§ EXERCISE MATERIAL:
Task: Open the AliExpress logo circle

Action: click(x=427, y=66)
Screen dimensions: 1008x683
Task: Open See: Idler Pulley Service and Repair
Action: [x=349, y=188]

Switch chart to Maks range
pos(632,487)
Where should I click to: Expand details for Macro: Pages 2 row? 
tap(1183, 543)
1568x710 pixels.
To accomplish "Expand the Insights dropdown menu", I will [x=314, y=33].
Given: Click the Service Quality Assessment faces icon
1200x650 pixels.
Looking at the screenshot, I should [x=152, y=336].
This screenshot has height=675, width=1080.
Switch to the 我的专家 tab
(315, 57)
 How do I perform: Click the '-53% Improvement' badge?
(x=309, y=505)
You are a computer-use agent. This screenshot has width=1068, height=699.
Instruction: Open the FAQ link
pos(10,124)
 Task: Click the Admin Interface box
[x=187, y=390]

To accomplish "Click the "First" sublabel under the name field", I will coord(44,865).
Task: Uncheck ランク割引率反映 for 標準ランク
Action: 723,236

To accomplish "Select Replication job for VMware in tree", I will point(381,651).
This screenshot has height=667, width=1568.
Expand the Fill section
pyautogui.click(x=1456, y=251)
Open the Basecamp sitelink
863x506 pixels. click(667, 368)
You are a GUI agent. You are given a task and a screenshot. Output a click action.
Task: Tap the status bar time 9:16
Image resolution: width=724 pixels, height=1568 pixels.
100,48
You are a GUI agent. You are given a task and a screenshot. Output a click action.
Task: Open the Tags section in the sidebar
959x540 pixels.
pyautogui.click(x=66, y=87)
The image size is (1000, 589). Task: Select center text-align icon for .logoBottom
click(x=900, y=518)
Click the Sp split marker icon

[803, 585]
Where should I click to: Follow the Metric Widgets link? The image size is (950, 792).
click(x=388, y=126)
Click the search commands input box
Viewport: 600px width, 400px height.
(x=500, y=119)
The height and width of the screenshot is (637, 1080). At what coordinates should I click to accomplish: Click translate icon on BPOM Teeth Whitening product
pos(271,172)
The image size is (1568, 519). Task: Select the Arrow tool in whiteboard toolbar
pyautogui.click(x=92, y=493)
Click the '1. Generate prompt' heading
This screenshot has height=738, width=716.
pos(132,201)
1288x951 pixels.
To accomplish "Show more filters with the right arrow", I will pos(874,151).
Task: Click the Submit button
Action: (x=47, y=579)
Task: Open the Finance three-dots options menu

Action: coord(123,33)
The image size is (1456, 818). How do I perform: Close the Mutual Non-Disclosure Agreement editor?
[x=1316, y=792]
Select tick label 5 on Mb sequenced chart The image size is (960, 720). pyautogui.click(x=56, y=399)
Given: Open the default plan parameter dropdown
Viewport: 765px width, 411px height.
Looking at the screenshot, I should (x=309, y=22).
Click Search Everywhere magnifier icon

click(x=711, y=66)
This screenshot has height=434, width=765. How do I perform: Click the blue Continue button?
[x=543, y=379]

§ WHAT IS EXPECTED: Repeat all of the records exactly.

§ EXERCISE RESPONSE:
Task: Open the AliExpress logo circle

Action: click(x=427, y=66)
Screen dimensions: 1008x683
Task: Open See: Idler Pulley Service and Repair
Action: [x=349, y=188]

Switch chart to Maks range
pos(632,487)
Where should I click to: Expand details for Macro: Pages 2 row? 
tap(1183, 543)
1568x710 pixels.
To accomplish "Expand the Insights dropdown menu", I will [x=314, y=33].
Given: Click the Service Quality Assessment faces icon
1200x650 pixels.
Looking at the screenshot, I should [x=152, y=336].
This screenshot has height=675, width=1080.
Switch to the 我的专家 tab
(315, 57)
 How do I perform: Click the '-53% Improvement' badge?
(x=309, y=505)
You are a computer-use agent. This screenshot has width=1068, height=699.
Instruction: Open the FAQ link
pos(10,124)
 Task: Click the Admin Interface box
[x=187, y=390]

To accomplish "Click the "First" sublabel under the name field", I will coord(44,865).
Task: Uncheck ランク割引率反映 for 標準ランク
Action: 723,236

To accomplish "Select Replication job for VMware in tree", I will point(381,651).
This screenshot has height=667, width=1568.
Expand the Fill section
pyautogui.click(x=1456, y=251)
Open the Basecamp sitelink
863x506 pixels. click(667, 368)
You are a GUI agent. You are given a task and a screenshot. Output a click action.
Task: Tap the status bar time 9:16
Image resolution: width=724 pixels, height=1568 pixels.
100,48
You are a GUI agent. You are given a task and a screenshot. Output a click action.
Task: Open the Tags section in the sidebar
959x540 pixels.
pyautogui.click(x=66, y=87)
The image size is (1000, 589). Task: Select center text-align icon for .logoBottom
click(x=900, y=518)
Click the Sp split marker icon

[803, 585]
Where should I click to: Follow the Metric Widgets link? The image size is (950, 792).
click(x=388, y=126)
Click the search commands input box
Viewport: 600px width, 400px height.
(x=500, y=119)
The height and width of the screenshot is (637, 1080). At what coordinates should I click to accomplish: Click translate icon on BPOM Teeth Whitening product
pos(271,172)
The image size is (1568, 519). Task: Select the Arrow tool in whiteboard toolbar
pyautogui.click(x=92, y=493)
Click the '1. Generate prompt' heading
This screenshot has height=738, width=716.
pos(132,201)
1288x951 pixels.
To accomplish "Show more filters with the right arrow", I will pos(874,151).
Task: Click the Submit button
Action: (x=47, y=579)
Task: Open the Finance three-dots options menu

Action: coord(123,33)
The image size is (1456, 818). How do I perform: Close the Mutual Non-Disclosure Agreement editor?
[x=1316, y=792]
Select tick label 5 on Mb sequenced chart The image size is (960, 720). pyautogui.click(x=56, y=399)
Given: Open the default plan parameter dropdown
Viewport: 765px width, 411px height.
Looking at the screenshot, I should (x=309, y=22).
Click Search Everywhere magnifier icon

click(x=711, y=66)
This screenshot has height=434, width=765. How do I perform: Click the blue Continue button?
[x=543, y=379]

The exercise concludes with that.